Source records:
»»
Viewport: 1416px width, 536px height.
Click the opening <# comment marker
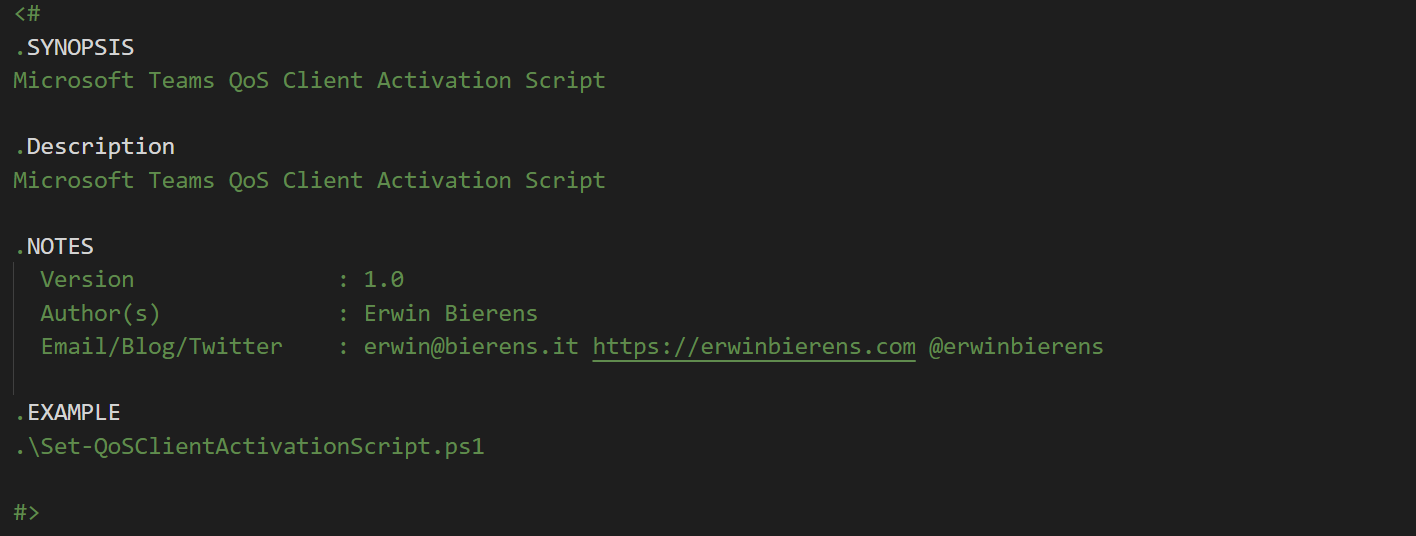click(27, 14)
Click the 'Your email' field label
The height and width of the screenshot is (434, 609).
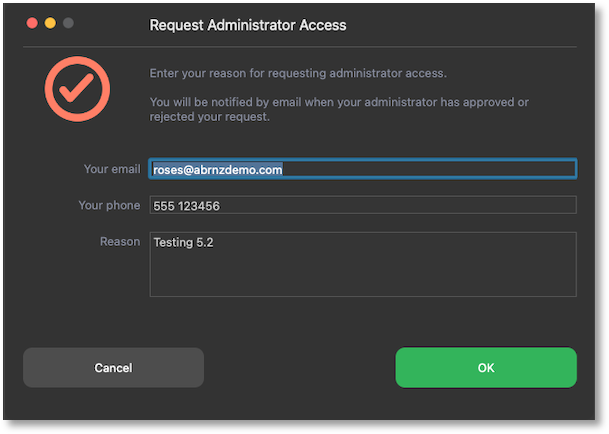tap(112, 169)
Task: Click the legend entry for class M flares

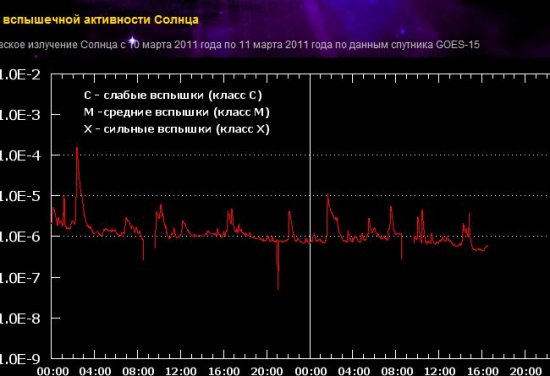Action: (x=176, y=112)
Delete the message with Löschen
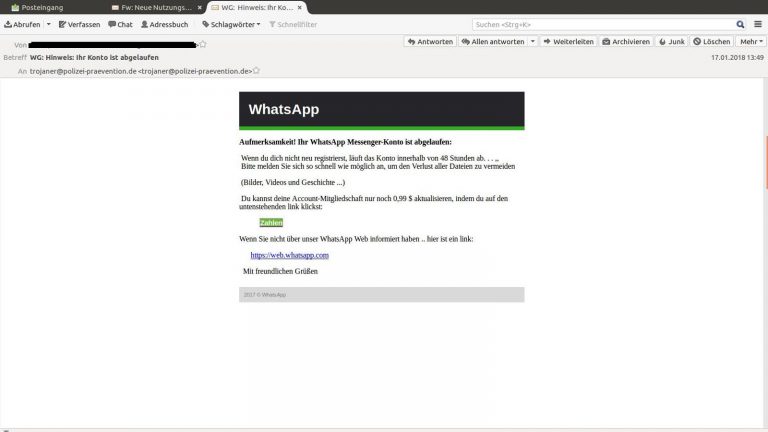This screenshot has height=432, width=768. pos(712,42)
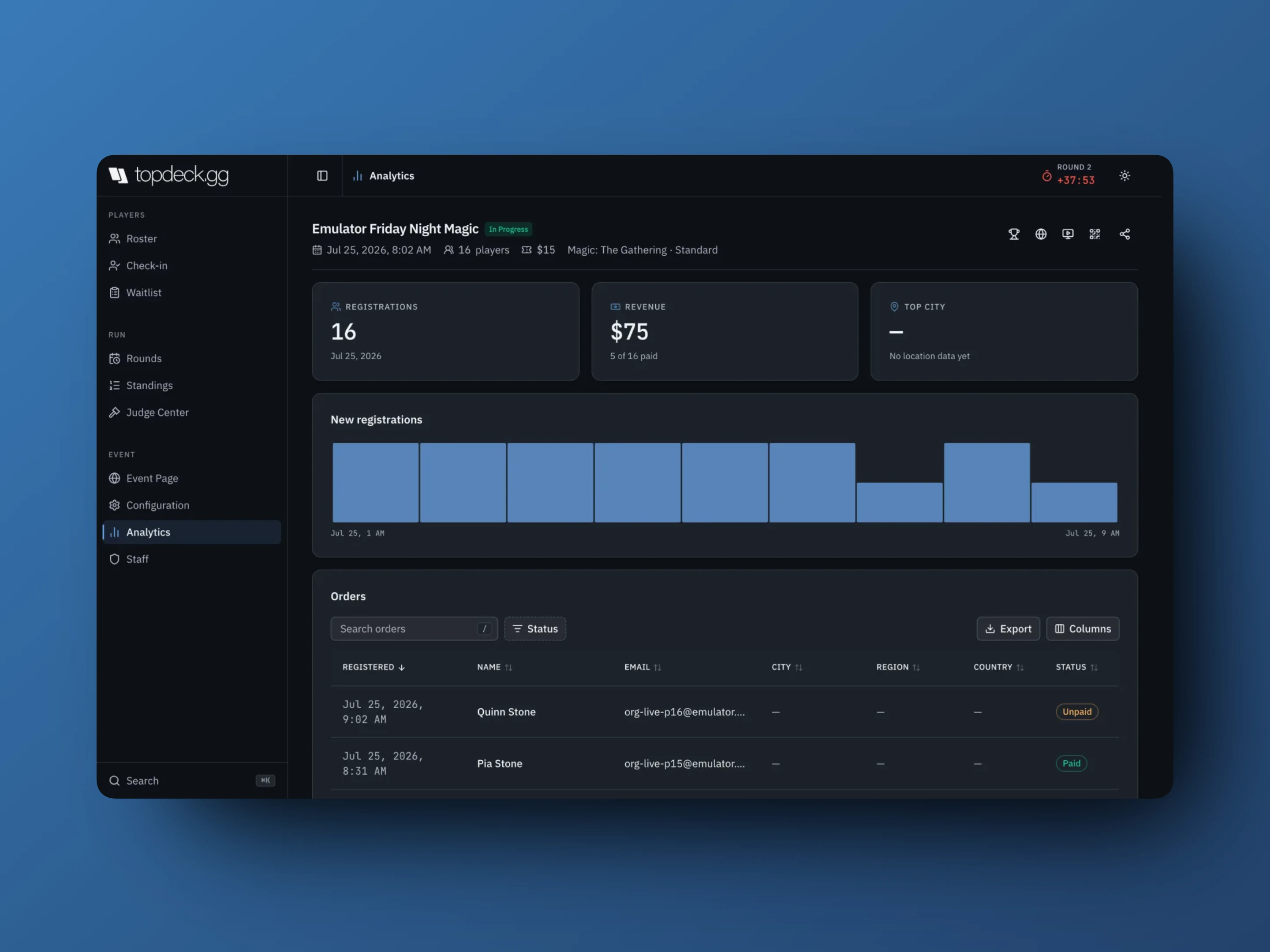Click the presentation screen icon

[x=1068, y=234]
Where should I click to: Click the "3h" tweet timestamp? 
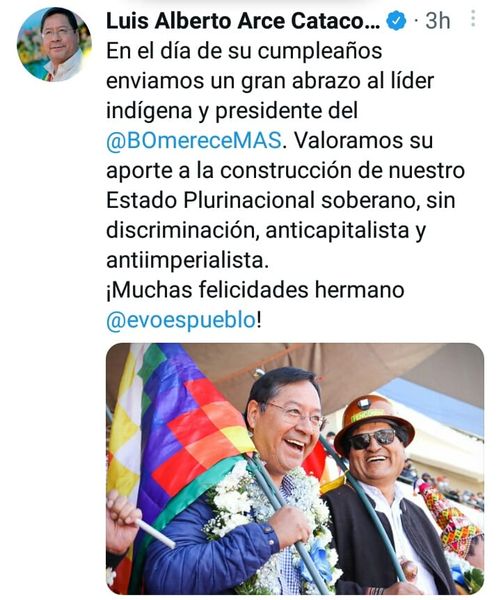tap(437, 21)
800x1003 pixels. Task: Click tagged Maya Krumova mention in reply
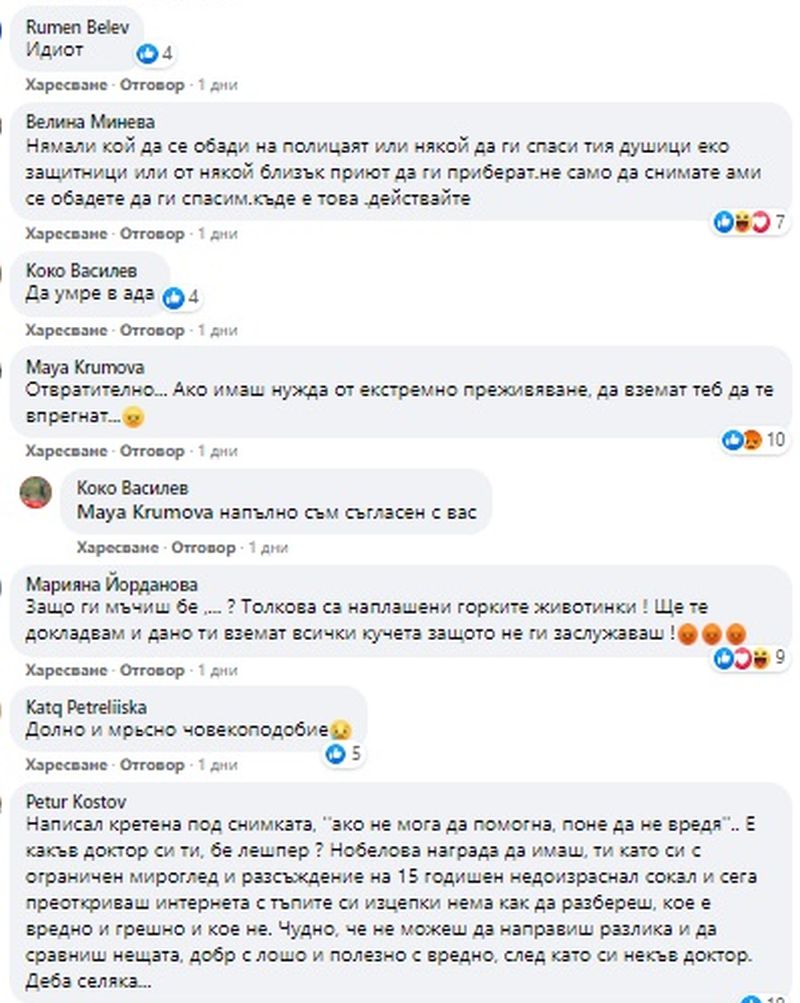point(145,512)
««
#### [WORK TO BE COMPLETED]
Print all of the material above again, character for character, but leave out the pictures.

#### [TASK ANSWER]
Viewport: 1416px width, 536px height.
Click the opening <# comment marker
click(27, 14)
Click the 'Your email' field label
The height and width of the screenshot is (434, 609).
tap(112, 169)
Task: Click the legend entry for class M flares

Action: (x=176, y=112)
Delete the message with Löschen
This screenshot has height=432, width=768. pos(712,42)
Click the presentation screen icon

[x=1068, y=234]
Where should I click to: Click the "3h" tweet timestamp? 
tap(437, 21)
800x1003 pixels. Task: Click tagged Maya Krumova mention in reply
point(145,512)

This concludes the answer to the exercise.